Andrei Lukic Kolegayev (Андрей Лукич Колегаев) (22 March 1887 – 23 March 1937) was a Left Socialist-Revolutionary and later Soviet statesman who advocated an alliance with the Bolsheviks.

He was born in Surgut, Tobolsk Governorate in the family of an exiled Narodnaya Volya revolutionary. Kolegayev joined the Socialist-Revolutionaries in 1906 and the following year he was expelled from Kharkov University. He was arrested four times and spent seven years in exile. He participated in the October Revolution and was a delegate to the Second All-Russian Congress of Soviets.

He was People's Commissar for Agriculture from 23 December 1917 to 1 March 1918. The officials of the former Ministry of the Interim Government sabotaged the decisions the new government and declared a strike. He was given the post of Commissar of Agriculture, as he was a Left SR.

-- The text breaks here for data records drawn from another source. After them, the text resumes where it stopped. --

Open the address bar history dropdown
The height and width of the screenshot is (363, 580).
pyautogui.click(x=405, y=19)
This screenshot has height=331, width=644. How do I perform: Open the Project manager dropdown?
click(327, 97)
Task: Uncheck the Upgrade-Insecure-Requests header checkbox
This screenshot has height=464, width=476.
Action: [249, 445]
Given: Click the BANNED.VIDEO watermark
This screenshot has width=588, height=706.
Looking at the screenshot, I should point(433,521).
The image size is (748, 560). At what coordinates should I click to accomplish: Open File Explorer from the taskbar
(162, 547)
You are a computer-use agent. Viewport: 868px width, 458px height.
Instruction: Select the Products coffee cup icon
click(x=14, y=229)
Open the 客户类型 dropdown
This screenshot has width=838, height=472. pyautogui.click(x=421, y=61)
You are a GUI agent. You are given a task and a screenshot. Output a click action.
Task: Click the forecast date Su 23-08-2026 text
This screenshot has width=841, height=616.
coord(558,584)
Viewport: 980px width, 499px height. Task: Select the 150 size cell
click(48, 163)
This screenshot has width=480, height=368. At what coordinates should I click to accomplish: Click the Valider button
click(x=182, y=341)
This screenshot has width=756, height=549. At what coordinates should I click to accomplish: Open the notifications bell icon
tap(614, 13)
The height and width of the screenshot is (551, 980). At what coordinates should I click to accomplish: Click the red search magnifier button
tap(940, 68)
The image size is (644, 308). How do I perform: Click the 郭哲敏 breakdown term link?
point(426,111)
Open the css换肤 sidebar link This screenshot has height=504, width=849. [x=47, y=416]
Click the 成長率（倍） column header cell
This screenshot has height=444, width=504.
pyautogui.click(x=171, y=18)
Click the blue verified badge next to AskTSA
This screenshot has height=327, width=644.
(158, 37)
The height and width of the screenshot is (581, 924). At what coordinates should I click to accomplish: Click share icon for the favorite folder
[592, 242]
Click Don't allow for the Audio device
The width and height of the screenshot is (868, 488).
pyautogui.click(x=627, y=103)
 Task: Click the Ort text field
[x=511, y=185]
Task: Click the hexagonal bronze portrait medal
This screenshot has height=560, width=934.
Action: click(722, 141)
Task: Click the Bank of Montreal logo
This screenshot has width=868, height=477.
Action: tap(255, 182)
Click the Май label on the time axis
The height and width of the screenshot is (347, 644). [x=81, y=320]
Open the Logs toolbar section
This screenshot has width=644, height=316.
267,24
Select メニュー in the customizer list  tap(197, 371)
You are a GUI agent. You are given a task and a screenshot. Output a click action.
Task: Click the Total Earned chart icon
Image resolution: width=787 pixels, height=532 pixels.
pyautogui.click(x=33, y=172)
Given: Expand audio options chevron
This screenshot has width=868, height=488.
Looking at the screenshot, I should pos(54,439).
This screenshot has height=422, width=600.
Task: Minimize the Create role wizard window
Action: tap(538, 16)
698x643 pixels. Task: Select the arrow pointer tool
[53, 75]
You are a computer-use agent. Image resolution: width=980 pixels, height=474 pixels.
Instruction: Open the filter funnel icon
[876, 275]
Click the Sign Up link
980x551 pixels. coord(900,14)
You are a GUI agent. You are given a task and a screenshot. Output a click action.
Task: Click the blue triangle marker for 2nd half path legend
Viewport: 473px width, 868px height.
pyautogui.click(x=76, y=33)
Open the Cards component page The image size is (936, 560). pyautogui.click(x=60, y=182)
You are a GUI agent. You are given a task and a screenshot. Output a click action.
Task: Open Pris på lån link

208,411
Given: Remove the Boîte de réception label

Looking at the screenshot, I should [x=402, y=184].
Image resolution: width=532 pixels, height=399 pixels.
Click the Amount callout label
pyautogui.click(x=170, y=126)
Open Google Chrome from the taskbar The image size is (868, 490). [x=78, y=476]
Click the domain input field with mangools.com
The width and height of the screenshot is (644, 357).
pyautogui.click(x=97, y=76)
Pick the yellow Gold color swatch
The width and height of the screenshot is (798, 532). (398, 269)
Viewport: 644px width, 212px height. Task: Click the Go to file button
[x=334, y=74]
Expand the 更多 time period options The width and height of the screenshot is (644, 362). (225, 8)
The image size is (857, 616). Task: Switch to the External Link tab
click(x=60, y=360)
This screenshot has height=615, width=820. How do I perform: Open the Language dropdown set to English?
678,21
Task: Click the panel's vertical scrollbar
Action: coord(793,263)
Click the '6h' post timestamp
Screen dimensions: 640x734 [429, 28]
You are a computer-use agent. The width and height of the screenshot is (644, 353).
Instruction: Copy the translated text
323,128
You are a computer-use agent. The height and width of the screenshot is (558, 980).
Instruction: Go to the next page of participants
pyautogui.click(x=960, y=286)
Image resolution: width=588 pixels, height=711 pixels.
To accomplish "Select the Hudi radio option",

In November 1918 he broke with the Left SRs and joined the Russian Communist Party (bolsheviks). During 1918–1920 he was chairman of the Special prodkomissii and member of FAR Southern Front and in 1920–21 a member of the panel Narkomata communication.

He was arrested as part of the Great Purge on 23 March 1936 and shot on 23 March 1937. He was posthumously rehabilitated in 1957.